* _Recorded information_
'''
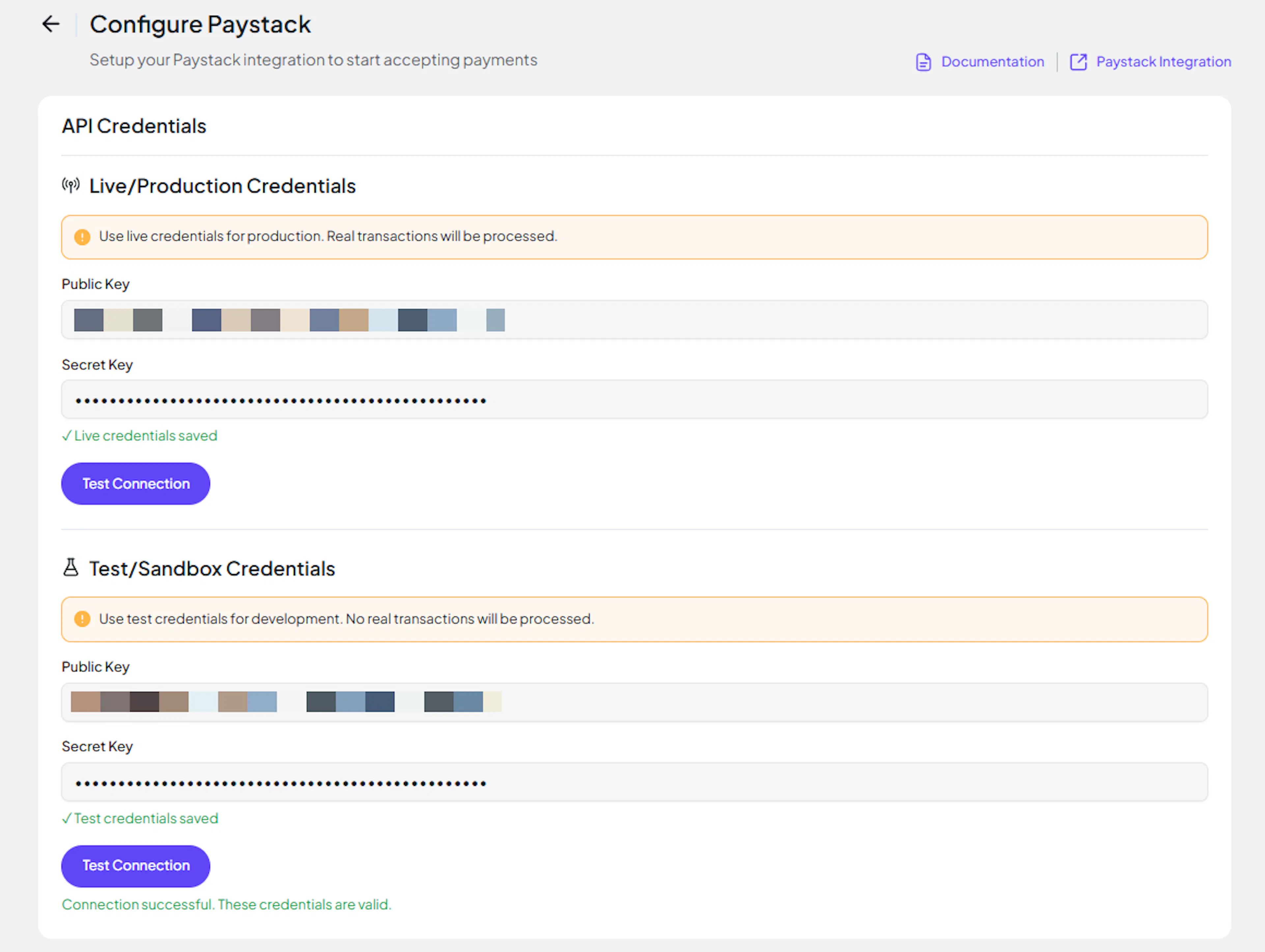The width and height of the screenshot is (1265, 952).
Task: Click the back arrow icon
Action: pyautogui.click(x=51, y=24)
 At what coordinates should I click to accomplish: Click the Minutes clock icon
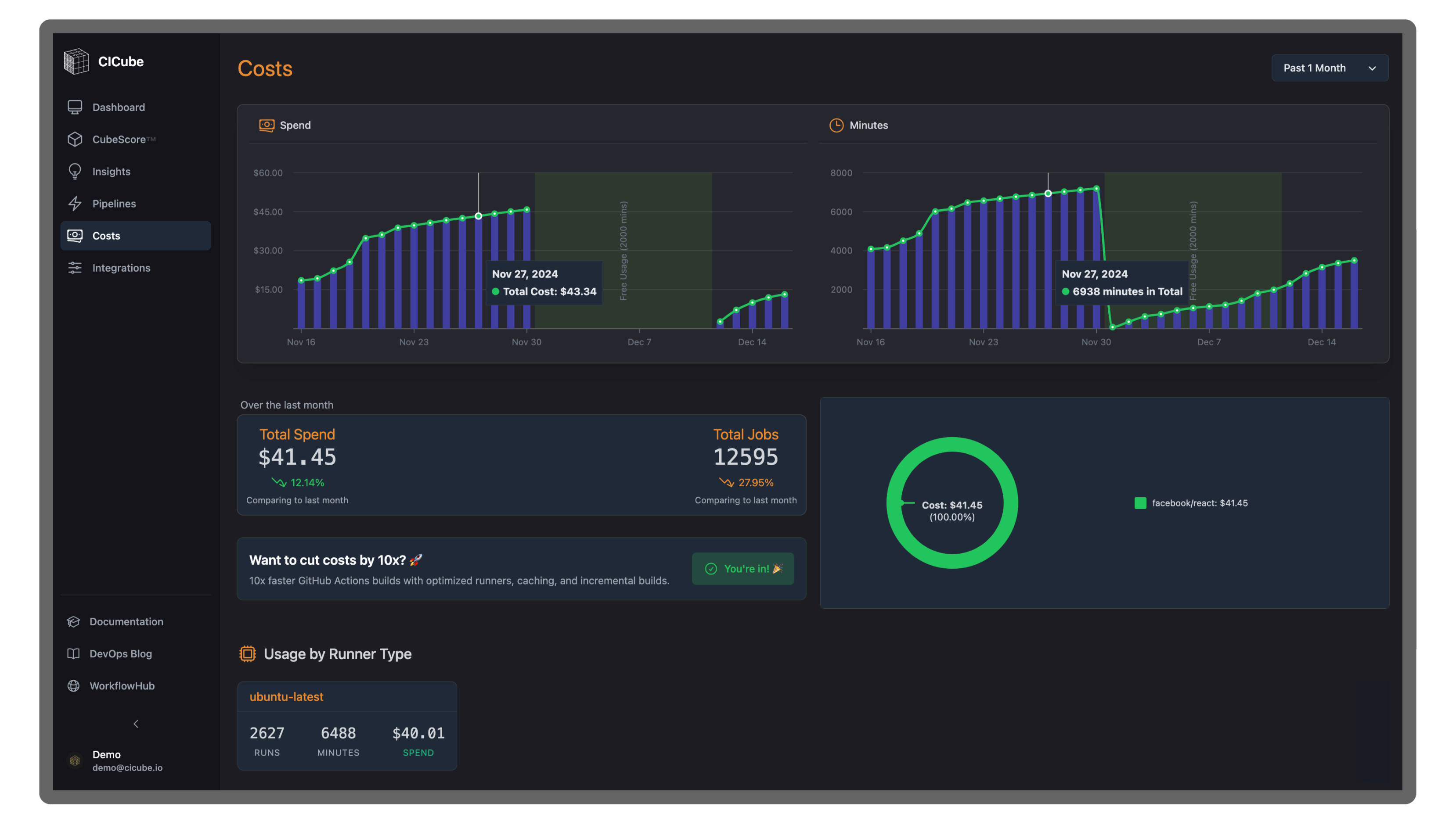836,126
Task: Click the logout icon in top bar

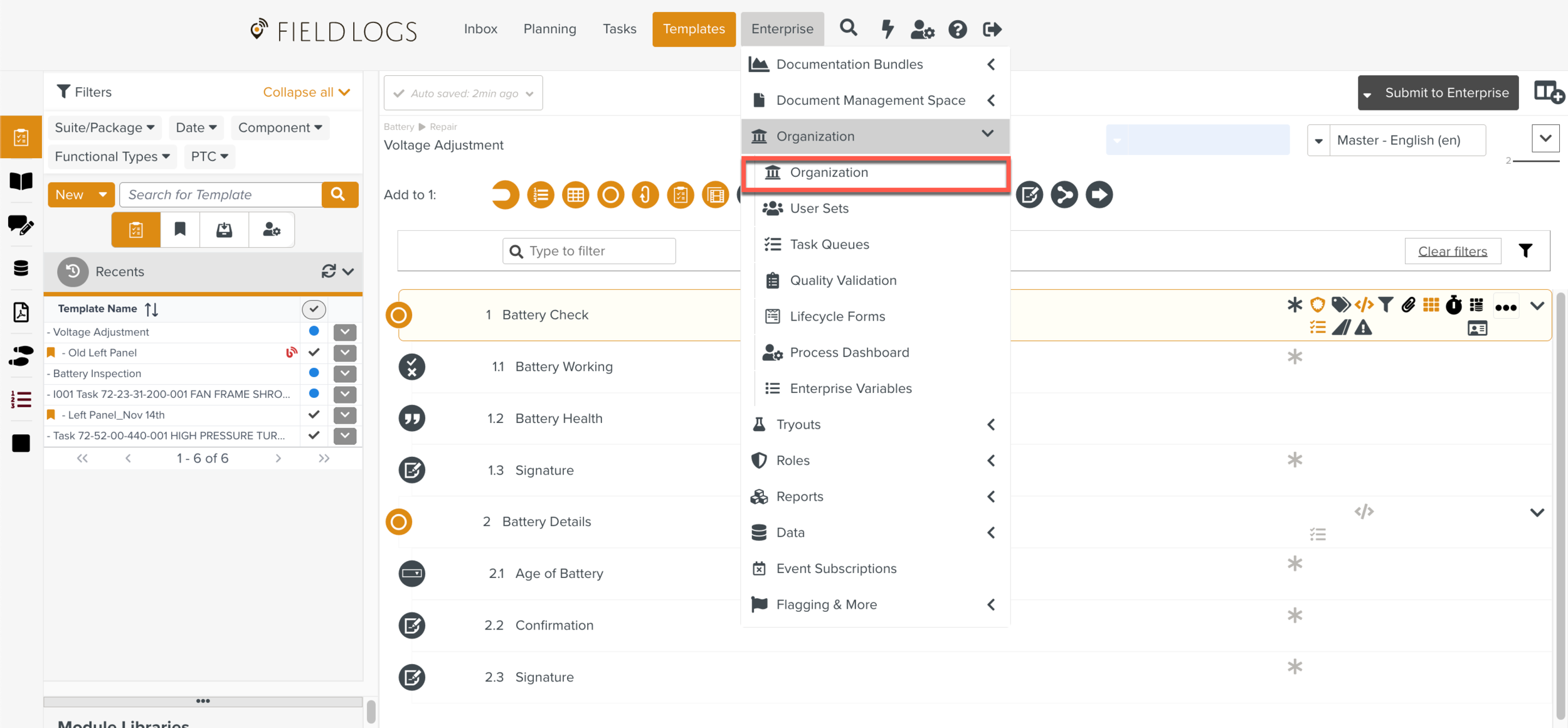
'''
* _Problem to solve_
Once you find the line that contains "At what coordinates", give it again along with every later line through the end of the data, word for word, minus the pictures.

* _Written response_
 At what coordinates should I click to accomplish: Click the Minutes clock icon
836,126
Task: Click the logout icon in top bar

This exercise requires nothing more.